### EXERCISE DETAILS
Omit the pictures and reproduce the rest of the listing exactly.

### MATERIAL FOR THIS EXERCISE

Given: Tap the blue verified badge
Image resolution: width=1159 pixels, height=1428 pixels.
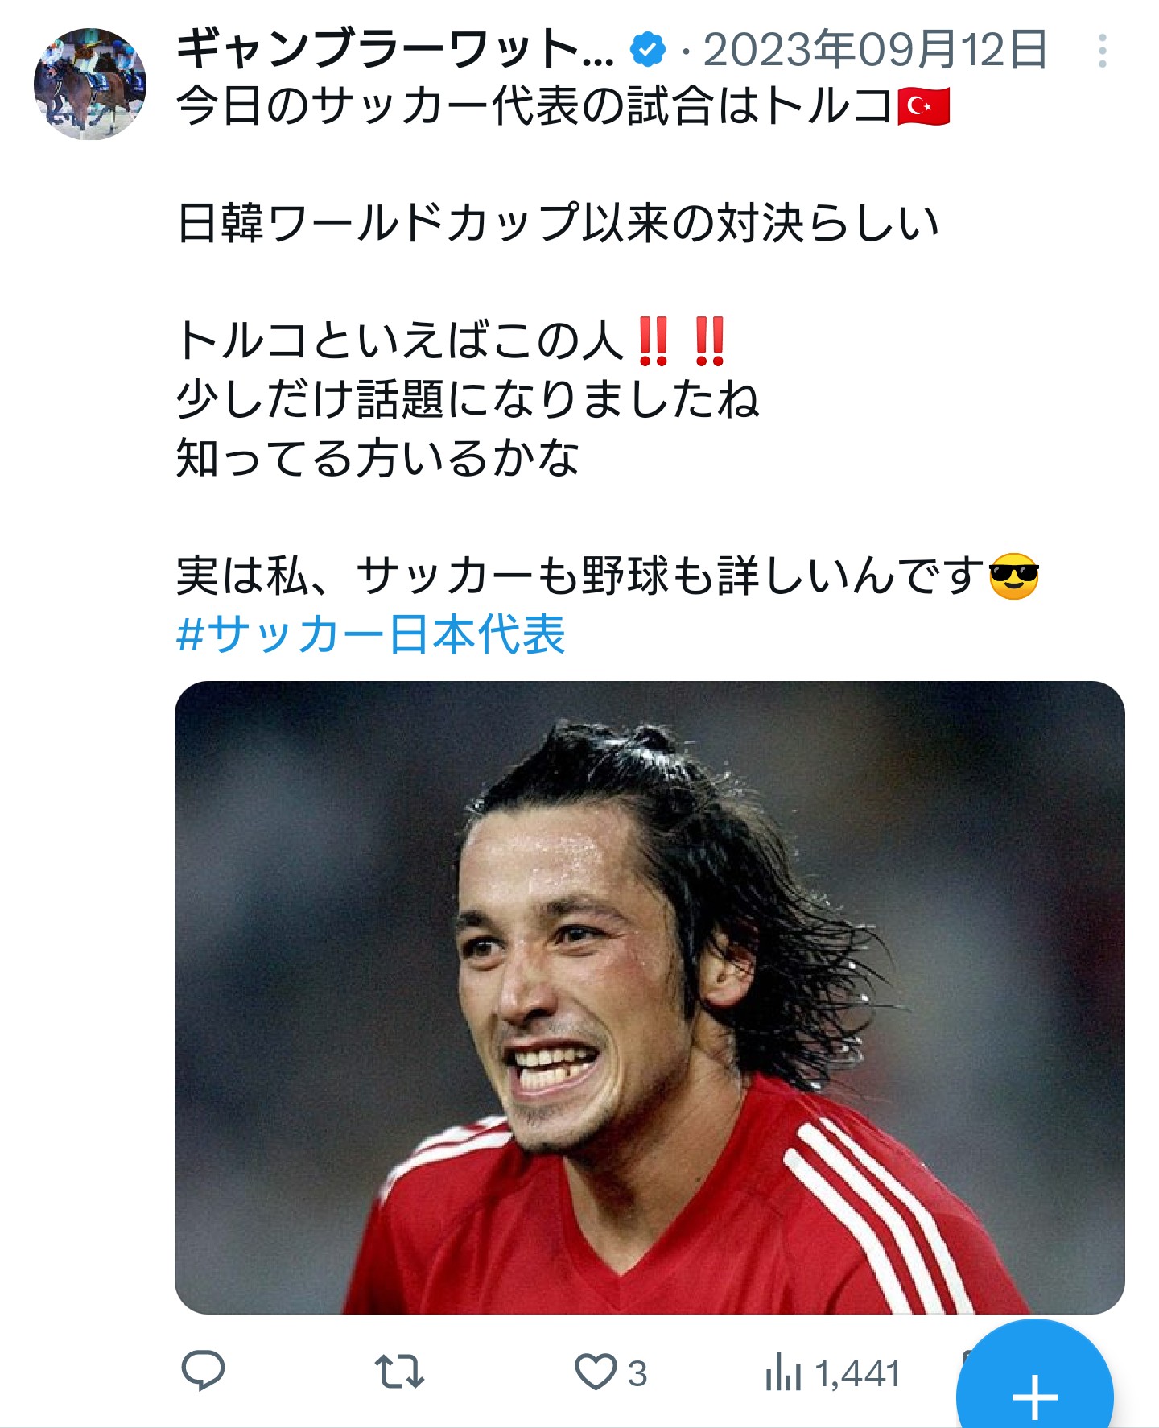Looking at the screenshot, I should point(648,50).
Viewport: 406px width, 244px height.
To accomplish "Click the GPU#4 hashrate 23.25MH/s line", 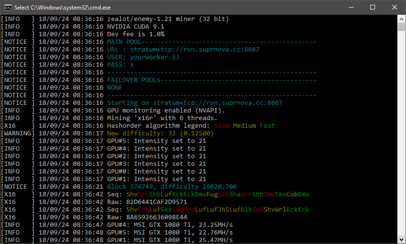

### PROBLEM SOLUTION
Given: Tap the blue verified badge
Image resolution: width=1159 pixels, height=1428 pixels.
Looking at the screenshot, I should point(648,50).
Viewport: 406px width, 244px height.
To accomplish "Click the GPU#4 hashrate 23.25MH/s line", 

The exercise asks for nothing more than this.